Is Congress Paying Attention?

Remember school report cards under a grading system?  Teachers would give scores for tests and tally up your total and then declare your grade.  Careful students would already know their grade because they would have paid attention to what they were doing.  What is Congress doing?  Is Congress paying attention?

How do you think that they are performing as legislators?  What are the consequences of their policies?  Did Congress try to get outcomes that would create prosperity for most Americans?  Aren’t there more people on the margins of society now–people, for example, who can’t find a job?  Do you think that Congress is maybe just trying to save people at the margins from some of the economic disasters that Congress has been causing with deregulation, globalization, financialization, and greater economic centralization?  Does Congress even have a plan in mind for overall prosperity?  Some members of Congress sound like they’re telling themselves that the ACA is for saving people at the margins, but just look at the people who are not saved, and look at high inflation in healthcare.  And look at cyber-insecurity that extends to those new digitized healthcare accounts.

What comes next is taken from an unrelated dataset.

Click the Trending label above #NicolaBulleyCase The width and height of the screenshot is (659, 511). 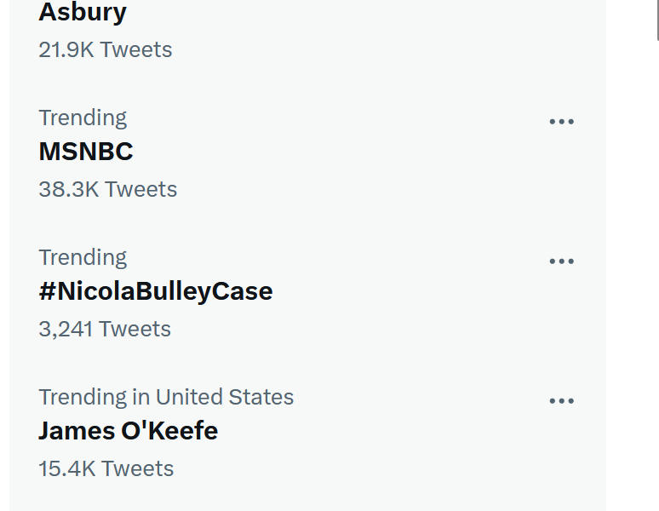(83, 257)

Congress doesn’t seem to look out for the long-term consequences of their decisions, from globalization, to financialization to war.  Lately, since so much of our economy is going digital, I’ve wondered what would happen if our satellites were destroyed or taken over by a foreign power.  Should we rely so much economically upon digital technologies?  If you were Congress’s teacher, wouldn’t you remind them that long-term outcomes matter to our society and to individuals?  Would you instruct Congress to look not just at tomorrow but at many years worth of tomorrows?

I wish that members of Congress would give their own policies a grade.  I would like them to remember what they were trying to accomplish with globalization or financialization or adopting digital technologies or many of their other big change policies that have established the “new normal”.  Then I would like Congress to evaluate their policies based on their original goals.  Did they achieve their goals?  Then they could also evaluate the unintended consequences of their policies.  Give the policy a grade.  Should Congress keep that policy or change it based on the outcomes that it has caused?

As Congress has continued practicing economic interventionism, their effectiveness as legislators has declined.  But Congress continues on a path of economic interventions.  How can we stop Congress from making even more economic mistakes?  How can we restore Congress to a more effective legislative body?  What changes are necessary?  How can we become a strong nation again based on improved economic performance and improving prosperity?  Read Political Catsup with Economy Fries to discover answers to these questions and others, available on Amazon.com.

Immigration matters to neoliberals because they use borders differently.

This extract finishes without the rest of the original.